Was the “Considerable Period” or the “Measured Pace” More At Fault?

In his recent review in The New York Review of Books of my book Getting Off Track, Roger Alcaly makes a very interesting point about the “too low for too long” hypothesis, according to which the Fed helped cause the housing boom. I hear that some policymakers at the Fed have been thinking the same way in recent weeks. If so, then when the Fed starts increasing the interest rate, it is likely to do so faster than in 2004-2005. But first consider Roger Alcaly’s argument.

Alcaly agrees that the Fed held the federal funds interest rate too low for too long in 2003-2005, but he emphasizes the slow measured pace at which the Fed raised the rate (once it started raising it) rather than the long considerable period during which it held the rate low at one percent. Alcaly puts it this way: “Taylor's general contention that low rates after 2003 encouraged the housing bubble is largely persuasive, although mostly for different reasons than he provides.” Alcaly points out that “the Fed raised rates only in increments of a quarter of a percentage point…. Fourteen of these "measured" rate rises were attributable to Greenspan and three to Bernanke, who replaced him in February 2006. Raising interest rates so slowly and steadily promoted excessive risk-taking, and should have concerned Greenspan, according to his stated views.”

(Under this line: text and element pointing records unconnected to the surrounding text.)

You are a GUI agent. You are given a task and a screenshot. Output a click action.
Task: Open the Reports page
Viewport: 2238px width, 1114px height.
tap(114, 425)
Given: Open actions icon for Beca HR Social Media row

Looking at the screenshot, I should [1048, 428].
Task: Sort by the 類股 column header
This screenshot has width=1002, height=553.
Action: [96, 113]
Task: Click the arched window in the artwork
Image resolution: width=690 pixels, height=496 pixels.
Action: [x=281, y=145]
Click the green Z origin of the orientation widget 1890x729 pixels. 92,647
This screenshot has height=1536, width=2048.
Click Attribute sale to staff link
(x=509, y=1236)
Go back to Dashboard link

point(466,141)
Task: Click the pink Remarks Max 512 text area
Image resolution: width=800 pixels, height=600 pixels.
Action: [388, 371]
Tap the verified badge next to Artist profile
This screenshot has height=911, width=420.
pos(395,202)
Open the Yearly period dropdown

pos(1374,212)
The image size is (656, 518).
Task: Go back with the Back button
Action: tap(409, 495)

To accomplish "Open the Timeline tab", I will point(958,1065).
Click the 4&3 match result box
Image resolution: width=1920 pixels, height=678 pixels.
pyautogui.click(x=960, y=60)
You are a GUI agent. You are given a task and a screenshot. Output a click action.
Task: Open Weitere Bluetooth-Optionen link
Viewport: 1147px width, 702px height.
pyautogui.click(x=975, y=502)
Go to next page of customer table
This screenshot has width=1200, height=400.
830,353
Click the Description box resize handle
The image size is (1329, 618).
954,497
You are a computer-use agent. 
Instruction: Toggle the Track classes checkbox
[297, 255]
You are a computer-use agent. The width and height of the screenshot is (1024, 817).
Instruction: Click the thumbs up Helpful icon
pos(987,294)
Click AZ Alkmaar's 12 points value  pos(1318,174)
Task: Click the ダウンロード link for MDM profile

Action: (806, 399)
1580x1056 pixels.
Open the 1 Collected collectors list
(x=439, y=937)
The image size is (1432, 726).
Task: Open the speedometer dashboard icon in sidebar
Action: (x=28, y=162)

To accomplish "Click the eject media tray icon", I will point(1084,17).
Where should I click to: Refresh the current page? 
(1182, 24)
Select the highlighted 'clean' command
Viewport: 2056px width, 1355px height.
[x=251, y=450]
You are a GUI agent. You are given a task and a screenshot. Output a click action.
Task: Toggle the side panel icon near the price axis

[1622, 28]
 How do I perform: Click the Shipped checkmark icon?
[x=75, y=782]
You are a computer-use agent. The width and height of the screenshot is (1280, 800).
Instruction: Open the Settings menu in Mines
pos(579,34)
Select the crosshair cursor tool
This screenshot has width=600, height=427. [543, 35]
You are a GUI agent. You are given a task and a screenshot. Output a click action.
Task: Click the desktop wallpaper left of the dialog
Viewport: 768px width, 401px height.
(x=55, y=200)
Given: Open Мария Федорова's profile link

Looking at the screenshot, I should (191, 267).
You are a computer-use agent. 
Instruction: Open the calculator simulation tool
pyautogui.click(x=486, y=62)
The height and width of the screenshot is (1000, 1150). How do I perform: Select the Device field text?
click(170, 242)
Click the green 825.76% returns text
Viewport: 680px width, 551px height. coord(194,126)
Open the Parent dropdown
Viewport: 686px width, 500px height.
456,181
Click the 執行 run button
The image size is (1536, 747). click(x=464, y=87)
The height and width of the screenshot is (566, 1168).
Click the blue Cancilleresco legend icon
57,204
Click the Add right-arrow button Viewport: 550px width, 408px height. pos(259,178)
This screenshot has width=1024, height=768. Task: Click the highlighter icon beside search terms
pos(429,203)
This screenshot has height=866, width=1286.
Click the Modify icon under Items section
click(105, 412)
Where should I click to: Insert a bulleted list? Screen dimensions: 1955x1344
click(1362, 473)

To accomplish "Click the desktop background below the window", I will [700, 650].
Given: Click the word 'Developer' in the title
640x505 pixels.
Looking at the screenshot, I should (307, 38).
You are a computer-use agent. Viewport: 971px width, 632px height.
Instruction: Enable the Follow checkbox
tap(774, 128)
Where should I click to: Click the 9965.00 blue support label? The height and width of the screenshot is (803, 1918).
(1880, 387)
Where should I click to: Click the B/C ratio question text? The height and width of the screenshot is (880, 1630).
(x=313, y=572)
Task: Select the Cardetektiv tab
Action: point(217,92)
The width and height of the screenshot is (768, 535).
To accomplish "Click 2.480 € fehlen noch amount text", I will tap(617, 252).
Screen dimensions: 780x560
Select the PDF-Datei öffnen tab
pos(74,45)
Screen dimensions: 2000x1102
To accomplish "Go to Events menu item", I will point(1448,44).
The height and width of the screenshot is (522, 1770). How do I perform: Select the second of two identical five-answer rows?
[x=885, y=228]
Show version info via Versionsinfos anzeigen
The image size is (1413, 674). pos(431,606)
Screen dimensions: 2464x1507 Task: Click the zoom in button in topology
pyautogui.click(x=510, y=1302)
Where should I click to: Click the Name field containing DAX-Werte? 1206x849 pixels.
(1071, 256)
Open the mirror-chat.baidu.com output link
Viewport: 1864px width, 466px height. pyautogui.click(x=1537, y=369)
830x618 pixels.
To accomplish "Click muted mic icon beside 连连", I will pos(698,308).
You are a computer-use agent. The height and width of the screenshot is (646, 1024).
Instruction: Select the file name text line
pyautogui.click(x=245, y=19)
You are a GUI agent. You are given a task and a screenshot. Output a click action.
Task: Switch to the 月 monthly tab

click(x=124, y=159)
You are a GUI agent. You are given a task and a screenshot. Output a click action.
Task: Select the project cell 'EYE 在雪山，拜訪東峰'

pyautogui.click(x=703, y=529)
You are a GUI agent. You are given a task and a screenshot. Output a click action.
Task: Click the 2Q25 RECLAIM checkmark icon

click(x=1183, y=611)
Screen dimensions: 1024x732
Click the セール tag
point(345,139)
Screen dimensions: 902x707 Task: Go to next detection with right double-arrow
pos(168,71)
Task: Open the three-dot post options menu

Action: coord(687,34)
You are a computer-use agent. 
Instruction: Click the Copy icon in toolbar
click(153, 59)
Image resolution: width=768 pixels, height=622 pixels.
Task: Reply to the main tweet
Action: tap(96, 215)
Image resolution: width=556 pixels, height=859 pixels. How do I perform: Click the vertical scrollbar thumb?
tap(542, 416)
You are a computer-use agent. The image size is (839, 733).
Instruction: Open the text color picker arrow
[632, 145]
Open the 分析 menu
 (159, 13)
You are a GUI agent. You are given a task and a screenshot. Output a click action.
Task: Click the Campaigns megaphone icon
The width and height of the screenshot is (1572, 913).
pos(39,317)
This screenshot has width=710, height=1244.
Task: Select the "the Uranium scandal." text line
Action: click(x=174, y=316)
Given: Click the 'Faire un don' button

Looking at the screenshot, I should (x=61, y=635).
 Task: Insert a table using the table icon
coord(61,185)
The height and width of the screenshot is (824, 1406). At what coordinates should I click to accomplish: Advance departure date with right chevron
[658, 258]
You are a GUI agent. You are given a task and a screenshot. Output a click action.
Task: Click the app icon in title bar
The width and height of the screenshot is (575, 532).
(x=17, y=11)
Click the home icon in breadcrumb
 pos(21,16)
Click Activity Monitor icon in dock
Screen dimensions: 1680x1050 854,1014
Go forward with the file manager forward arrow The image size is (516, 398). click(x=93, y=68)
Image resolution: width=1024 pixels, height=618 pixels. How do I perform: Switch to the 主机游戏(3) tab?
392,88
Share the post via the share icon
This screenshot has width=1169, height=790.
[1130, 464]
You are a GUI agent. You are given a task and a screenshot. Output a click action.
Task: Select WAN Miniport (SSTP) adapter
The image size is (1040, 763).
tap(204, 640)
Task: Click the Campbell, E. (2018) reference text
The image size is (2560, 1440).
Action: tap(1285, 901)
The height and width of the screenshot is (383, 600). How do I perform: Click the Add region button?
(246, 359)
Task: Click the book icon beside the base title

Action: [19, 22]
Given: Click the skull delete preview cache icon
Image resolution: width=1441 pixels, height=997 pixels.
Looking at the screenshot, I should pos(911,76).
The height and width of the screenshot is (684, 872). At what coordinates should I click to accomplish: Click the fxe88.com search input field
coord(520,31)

Can one assess quantitaively whether the measured pace period was more to blame than the considerable period period? In my research, I use the deviations between the actual federal funds rate and the Taylor rule to measure whether rates were “too low for too long” as shown in the chart below. This same approach provides a metric to determine whether the deviations were larger before or after the interest rate started rising, and thereby assess which period was more to blame for the “too low rates.”
I have drawn in a red line in the chart below to indicate when the Fed started increasing the funds rate. Note that there is a big gap on both sides of the line. The cumulative deviations to the right of the red line (13.9 percentage points) are indeed sizeable as Alcaly argues. However, they are slightly smaller than the cumulative deviation on the left of the red line (15.5 percentage points). So at least by this measure there is no reason to be more concerned about a repeat of the “measured pace” period as there is a repeat of the “considerable period” period.